Rewrite the lines below, swapping each "Screen dimensions:" for "Screen size:" and leaving all other text untouched.

Recorded data:

☆ ☆ ☆ ☆ ☆ ☆ ☆

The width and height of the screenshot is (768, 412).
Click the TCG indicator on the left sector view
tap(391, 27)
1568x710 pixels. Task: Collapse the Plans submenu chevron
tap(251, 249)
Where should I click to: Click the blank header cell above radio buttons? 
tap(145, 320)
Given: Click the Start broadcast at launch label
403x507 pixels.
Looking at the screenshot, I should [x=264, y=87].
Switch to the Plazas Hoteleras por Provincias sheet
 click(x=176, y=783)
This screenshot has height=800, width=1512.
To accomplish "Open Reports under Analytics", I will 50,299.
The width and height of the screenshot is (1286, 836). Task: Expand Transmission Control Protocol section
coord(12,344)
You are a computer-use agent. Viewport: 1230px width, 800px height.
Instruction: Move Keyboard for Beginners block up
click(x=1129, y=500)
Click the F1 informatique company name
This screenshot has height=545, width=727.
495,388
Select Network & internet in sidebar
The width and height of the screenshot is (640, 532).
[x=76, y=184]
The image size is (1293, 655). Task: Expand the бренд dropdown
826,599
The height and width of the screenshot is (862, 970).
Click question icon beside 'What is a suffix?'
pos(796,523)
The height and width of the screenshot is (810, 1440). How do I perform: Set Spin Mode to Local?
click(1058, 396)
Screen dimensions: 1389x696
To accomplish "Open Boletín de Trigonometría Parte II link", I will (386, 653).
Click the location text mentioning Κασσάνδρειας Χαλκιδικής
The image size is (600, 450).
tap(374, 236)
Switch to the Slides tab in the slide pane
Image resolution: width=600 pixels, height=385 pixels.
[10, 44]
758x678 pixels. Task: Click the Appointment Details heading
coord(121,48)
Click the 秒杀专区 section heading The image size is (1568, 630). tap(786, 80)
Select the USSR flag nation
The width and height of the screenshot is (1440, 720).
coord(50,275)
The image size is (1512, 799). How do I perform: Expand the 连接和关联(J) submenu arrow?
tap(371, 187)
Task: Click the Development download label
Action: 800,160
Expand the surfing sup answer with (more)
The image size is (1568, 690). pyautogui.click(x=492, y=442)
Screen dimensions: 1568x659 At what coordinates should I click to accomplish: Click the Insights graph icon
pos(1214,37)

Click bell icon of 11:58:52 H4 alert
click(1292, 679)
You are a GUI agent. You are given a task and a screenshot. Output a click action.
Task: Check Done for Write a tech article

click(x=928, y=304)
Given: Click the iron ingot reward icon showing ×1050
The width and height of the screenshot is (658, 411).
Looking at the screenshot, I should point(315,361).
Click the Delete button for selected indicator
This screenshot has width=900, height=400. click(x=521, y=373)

☆ ☆ ☆ ☆ ☆ ☆ ☆

WRITTEN REPLY -
The width and height of the screenshot is (768, 412).
Click the TCG indicator on the left sector view
tap(391, 27)
1568x710 pixels. Task: Collapse the Plans submenu chevron
tap(251, 249)
Where should I click to: Click the blank header cell above radio buttons? 
tap(145, 320)
Given: Click the Start broadcast at launch label
403x507 pixels.
Looking at the screenshot, I should [x=264, y=87].
Switch to the Plazas Hoteleras por Provincias sheet
 click(x=176, y=783)
This screenshot has height=800, width=1512.
To accomplish "Open Reports under Analytics", I will 50,299.
The width and height of the screenshot is (1286, 836). Task: Expand Transmission Control Protocol section
coord(12,344)
You are a computer-use agent. Viewport: 1230px width, 800px height.
Instruction: Move Keyboard for Beginners block up
click(x=1129, y=500)
Click the F1 informatique company name
This screenshot has height=545, width=727.
495,388
Select Network & internet in sidebar
The width and height of the screenshot is (640, 532).
[x=76, y=184]
The image size is (1293, 655). Task: Expand the бренд dropdown
826,599
The height and width of the screenshot is (862, 970).
Click question icon beside 'What is a suffix?'
pos(796,523)
The height and width of the screenshot is (810, 1440). How do I perform: Set Spin Mode to Local?
click(1058, 396)
Screen size: 1389x696
To accomplish "Open Boletín de Trigonometría Parte II link", I will (386, 653).
Click the location text mentioning Κασσάνδρειας Χαλκιδικής
The image size is (600, 450).
tap(374, 236)
Switch to the Slides tab in the slide pane
Image resolution: width=600 pixels, height=385 pixels.
[10, 44]
758x678 pixels. Task: Click the Appointment Details heading
coord(121,48)
Click the 秒杀专区 section heading The image size is (1568, 630). tap(786, 80)
Select the USSR flag nation
The width and height of the screenshot is (1440, 720).
coord(50,275)
The image size is (1512, 799). How do I perform: Expand the 连接和关联(J) submenu arrow?
tap(371, 187)
Task: Click the Development download label
Action: 800,160
Expand the surfing sup answer with (more)
The image size is (1568, 690). pyautogui.click(x=492, y=442)
Screen size: 1568x659 At what coordinates should I click to accomplish: Click the Insights graph icon
pos(1214,37)

Click bell icon of 11:58:52 H4 alert
click(1292, 679)
You are a GUI agent. You are given a task and a screenshot. Output a click action.
Task: Check Done for Write a tech article

click(x=928, y=304)
Given: Click the iron ingot reward icon showing ×1050
The width and height of the screenshot is (658, 411).
Looking at the screenshot, I should point(315,361).
Click the Delete button for selected indicator
This screenshot has width=900, height=400. click(x=521, y=373)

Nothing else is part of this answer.